> _PROBLEM TO SOLVE_: With nothing added or dropped, copy the data that follows exactly.

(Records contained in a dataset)
────────────────────────────────────────
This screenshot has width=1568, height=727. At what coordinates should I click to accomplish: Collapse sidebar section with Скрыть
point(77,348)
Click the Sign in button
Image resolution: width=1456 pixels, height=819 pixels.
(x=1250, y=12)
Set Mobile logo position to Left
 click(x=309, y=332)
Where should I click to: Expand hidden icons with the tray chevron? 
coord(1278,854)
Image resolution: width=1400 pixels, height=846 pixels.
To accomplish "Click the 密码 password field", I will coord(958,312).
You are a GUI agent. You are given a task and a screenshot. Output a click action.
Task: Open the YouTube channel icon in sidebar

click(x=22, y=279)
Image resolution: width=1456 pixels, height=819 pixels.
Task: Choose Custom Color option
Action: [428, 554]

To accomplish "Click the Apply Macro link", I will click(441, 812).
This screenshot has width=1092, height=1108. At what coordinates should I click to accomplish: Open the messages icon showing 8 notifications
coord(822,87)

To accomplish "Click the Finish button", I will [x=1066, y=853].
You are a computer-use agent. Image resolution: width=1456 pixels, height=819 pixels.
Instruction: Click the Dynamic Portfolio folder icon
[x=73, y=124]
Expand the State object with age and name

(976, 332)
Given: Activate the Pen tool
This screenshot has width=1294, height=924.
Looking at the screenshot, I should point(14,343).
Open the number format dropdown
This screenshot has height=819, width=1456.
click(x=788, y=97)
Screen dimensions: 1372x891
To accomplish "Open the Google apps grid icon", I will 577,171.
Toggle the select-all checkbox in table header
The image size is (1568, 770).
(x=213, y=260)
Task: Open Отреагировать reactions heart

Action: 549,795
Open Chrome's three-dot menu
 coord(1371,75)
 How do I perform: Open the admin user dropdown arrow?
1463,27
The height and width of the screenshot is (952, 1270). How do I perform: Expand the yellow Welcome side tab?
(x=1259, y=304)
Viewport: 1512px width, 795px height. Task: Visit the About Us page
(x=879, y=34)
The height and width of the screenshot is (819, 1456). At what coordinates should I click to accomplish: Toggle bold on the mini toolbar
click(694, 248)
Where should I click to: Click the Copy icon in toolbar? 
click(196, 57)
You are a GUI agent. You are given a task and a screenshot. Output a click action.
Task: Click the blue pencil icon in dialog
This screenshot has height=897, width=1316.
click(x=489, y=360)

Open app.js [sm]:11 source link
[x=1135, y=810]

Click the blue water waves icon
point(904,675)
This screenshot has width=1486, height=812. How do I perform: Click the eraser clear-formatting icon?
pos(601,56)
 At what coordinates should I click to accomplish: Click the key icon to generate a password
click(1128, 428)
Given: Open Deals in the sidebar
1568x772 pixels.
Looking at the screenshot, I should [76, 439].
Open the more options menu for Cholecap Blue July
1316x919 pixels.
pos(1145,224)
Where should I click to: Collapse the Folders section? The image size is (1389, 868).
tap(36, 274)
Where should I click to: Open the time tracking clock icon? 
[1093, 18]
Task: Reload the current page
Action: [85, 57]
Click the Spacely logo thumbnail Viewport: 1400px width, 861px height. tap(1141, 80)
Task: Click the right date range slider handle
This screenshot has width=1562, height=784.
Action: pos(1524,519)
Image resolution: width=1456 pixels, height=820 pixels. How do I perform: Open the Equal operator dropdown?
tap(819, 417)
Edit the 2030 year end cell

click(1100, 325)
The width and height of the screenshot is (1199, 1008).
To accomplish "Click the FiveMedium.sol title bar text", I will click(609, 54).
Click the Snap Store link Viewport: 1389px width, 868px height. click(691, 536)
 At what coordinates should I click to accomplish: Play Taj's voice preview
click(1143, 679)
────────────────────────────────────────
> _RESPONSE BELOW_:
This screenshot has width=1568, height=727. At what coordinates should I click to accomplish: Collapse sidebar section with Скрыть
point(77,348)
Click the Sign in button
Image resolution: width=1456 pixels, height=819 pixels.
(x=1250, y=12)
Set Mobile logo position to Left
 click(x=309, y=332)
Where should I click to: Expand hidden icons with the tray chevron? 
coord(1278,854)
Image resolution: width=1400 pixels, height=846 pixels.
To accomplish "Click the 密码 password field", I will coord(958,312).
You are a GUI agent. You are given a task and a screenshot. Output a click action.
Task: Open the YouTube channel icon in sidebar

click(x=22, y=279)
Image resolution: width=1456 pixels, height=819 pixels.
Task: Choose Custom Color option
Action: [428, 554]

To accomplish "Click the Apply Macro link", I will click(441, 812).
This screenshot has width=1092, height=1108. At what coordinates should I click to accomplish: Open the messages icon showing 8 notifications
coord(822,87)

To accomplish "Click the Finish button", I will [x=1066, y=853].
You are a computer-use agent. Image resolution: width=1456 pixels, height=819 pixels.
Instruction: Click the Dynamic Portfolio folder icon
[x=73, y=124]
Expand the State object with age and name

(976, 332)
Given: Activate the Pen tool
This screenshot has width=1294, height=924.
Looking at the screenshot, I should point(14,343).
Open the number format dropdown
This screenshot has height=819, width=1456.
click(x=788, y=97)
Screen dimensions: 1372x891
To accomplish "Open the Google apps grid icon", I will 577,171.
Toggle the select-all checkbox in table header
The image size is (1568, 770).
(x=213, y=260)
Task: Open Отреагировать reactions heart

Action: 549,795
Open Chrome's three-dot menu
 coord(1371,75)
 How do I perform: Open the admin user dropdown arrow?
1463,27
The height and width of the screenshot is (952, 1270). How do I perform: Expand the yellow Welcome side tab?
(x=1259, y=304)
Viewport: 1512px width, 795px height. Task: Visit the About Us page
(x=879, y=34)
The height and width of the screenshot is (819, 1456). At what coordinates should I click to accomplish: Toggle bold on the mini toolbar
click(694, 248)
Where should I click to: Click the Copy icon in toolbar? 
click(196, 57)
You are a GUI agent. You are given a task and a screenshot. Output a click action.
Task: Click the blue pencil icon in dialog
This screenshot has height=897, width=1316.
click(x=489, y=360)

Open app.js [sm]:11 source link
[x=1135, y=810]

Click the blue water waves icon
point(904,675)
This screenshot has width=1486, height=812. How do I perform: Click the eraser clear-formatting icon?
pos(601,56)
 At what coordinates should I click to accomplish: Click the key icon to generate a password
click(1128, 428)
Given: Open Deals in the sidebar
1568x772 pixels.
Looking at the screenshot, I should [76, 439].
Open the more options menu for Cholecap Blue July
1316x919 pixels.
pos(1145,224)
Where should I click to: Collapse the Folders section? The image size is (1389, 868).
tap(36, 274)
Where should I click to: Open the time tracking clock icon? 
[1093, 18]
Task: Reload the current page
Action: [85, 57]
Click the Spacely logo thumbnail Viewport: 1400px width, 861px height. tap(1141, 80)
Task: Click the right date range slider handle
This screenshot has width=1562, height=784.
Action: pos(1524,519)
Image resolution: width=1456 pixels, height=820 pixels. How do I perform: Open the Equal operator dropdown?
tap(819, 417)
Edit the 2030 year end cell

click(1100, 325)
The width and height of the screenshot is (1199, 1008).
To accomplish "Click the FiveMedium.sol title bar text", I will click(609, 54).
Click the Snap Store link Viewport: 1389px width, 868px height. click(691, 536)
 At what coordinates should I click to accomplish: Play Taj's voice preview
click(1143, 679)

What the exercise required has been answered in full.